Os dias mais difíceis contabilizaram ataques a sua gestão e polemizaram com episódios como o fechamento do Theatro XVIII e a reformulação do Balé do Teatro Castro Alves, fatos que repercutiram a insatisfação da classe artística. Revendo esse capítulo de sua trajetória, o ex-secretário pensa que em seu discurso, nesses 40 anos, há “uma coerência de pensamento, de política, ideia e conceito”. Pega um artigo que escreveu em 1975, quando dirigia a companhia Avelãs y Avestruz, e compara com a visão do gestor da Secult: “O central é o público, não é o artista. É para o público que tudo é feito. Todo o resto é meio. O público é o fim. Como gestor, eu pensava assim e trabalhei nesse sentido”.

Pouco mais de dois anos depois de deixar o cargo, Marcio avalia seu percurso na Secult. “Do ponto de vista pessoal, acho que não aceitaria de novo o convite, mas politicamente fiz aquilo que era preciso fazer. Criei bases que agora estão florescendo”. Ele se refere à Lei Orgânica da Cultura, aprovada em 2011, que prevê a implantação do Sistema Nacional de Cultura e a regulamentação do Plano Estadual de Cultura; e ao mapeamento das sete macrorregiões do Estado, denominadas Manchas Culturais. Para o crítico teatral Marcos Uzel, as críticas à atuação de Marcio Meirelles na Secult de forma alguma abalam o espaço conquistado pelo artista: “A solidez de sua trajetória artística é documento de memória e o coloca como um protagonista de peso na história do teatro baiano”.

Mas os questionamentos passam longe do tablado. Tanto em produções densas, como Medeamaterial (1993), como em espetáculos de forte apelo popular (Cabaré da Rrrrraça está em cartaz há quase 15 anos), há arrojo de sobra na assinatura do encenador. “Acho Marcio superousado”, diz José Carlos Arondise (Zebrinha), 58, responsável por quase todas as coreografias do Bando.

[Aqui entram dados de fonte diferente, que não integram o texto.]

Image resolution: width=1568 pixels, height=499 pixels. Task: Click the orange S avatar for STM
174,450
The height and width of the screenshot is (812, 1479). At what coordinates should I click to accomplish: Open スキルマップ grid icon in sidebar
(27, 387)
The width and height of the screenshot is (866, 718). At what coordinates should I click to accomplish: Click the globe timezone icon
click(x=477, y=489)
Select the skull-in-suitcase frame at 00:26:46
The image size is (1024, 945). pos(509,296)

Nos anos 1980, quando montou Alice com o Avelãs, passou dois meses dentro de uma Kombi, com a troupe, em turnê por vários estados. “Estávamos concretizando o que o espetáculo dizia: sair de casa, cair no mundo, crescer”, lembra a atriz Maria Eugênia Milet, 59, cocriadora da companhia e mãe dos dois filhos do diretor, João e Pedro.

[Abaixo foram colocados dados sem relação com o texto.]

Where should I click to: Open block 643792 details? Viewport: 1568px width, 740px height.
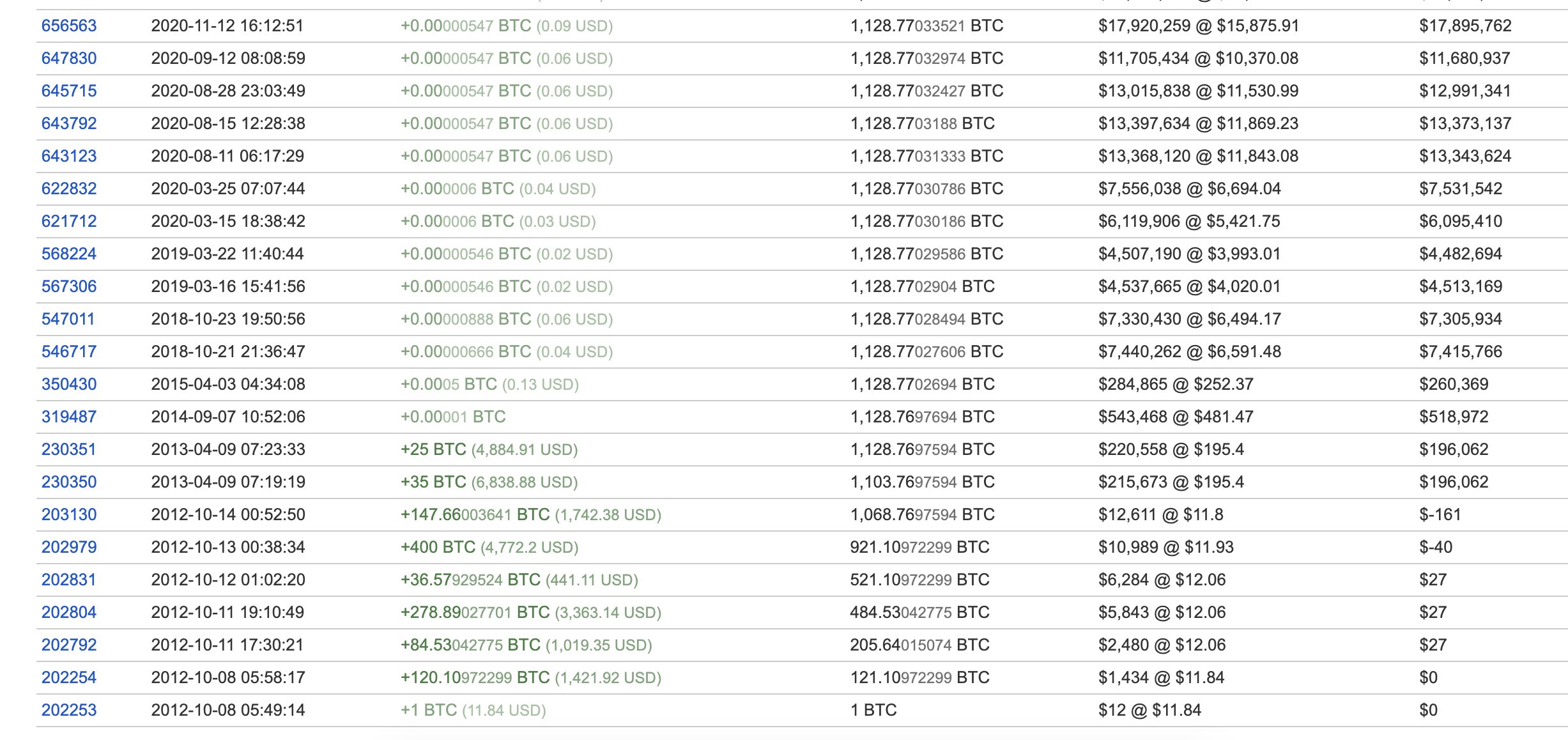click(x=69, y=124)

O teatro com pegada coletiva também virou lenda. Dizem até que o ambiente de ensaios das peças são meio que uma Távola Redonda. O ator Érico Brás, 33, que integra o elenco divertido de Tapas & Beijos (Rede Globo), viveu tudo isso quando fazia o taxista Reginaldo de Ó Paí Ó e outros espetáculos do Bando: “O grande barato de Marcio é que ele dá voz ao artista para que ele conte sua história”. Mas essas coisas nunca são unilaterais. “Comecei a fazer teatro como uma coisa coletiva, como uma arma política. E nunca deixou de ser”.

COMENTÁRIOS:

iza azevêdo  Says:
junho 24th, 2012 at 11:13

Marcinho é ótimo em tudo que faz por amor a arte. Só quero saber quando abrirá o curso gratuíto no Villa Velha para 3ª idade que eu vou me inscrever.

Angelica Aunciação  Says:
junho 24th, 2012 at 16:52

Parabéns a Marcio Meireles sempre!!!!

A sua passagem pela Secult, como em tudo que ele faz
foi de excelência.
A sua saída da secretaria foi perda para o povo da Bahia, antes de Marcio o povo do interior não discutia, não participava do dialogo cultural no Estado ou no país. Com ele tivemos grandes conferencias territoriais e estadual.Depois dele tudo parou, retrocedeu, felizmente ficou as leis que com a ajuda de macio se avançou. Mas não é tudo, pois não adianta muito se não tem quem faz valer. Parte da categoria artística da Bahia responsável por sua saída promoveram a perda para o povo, mas também perderam pois com diz o próprio Marcio ” o artista é meio, fim é o publico…”
Mas Marcio não perde, se renova sempre e pra arte coletiva. Esse já tem nome na historia da arte baiana e universal. Avante sempre Marcio Meireles!!!!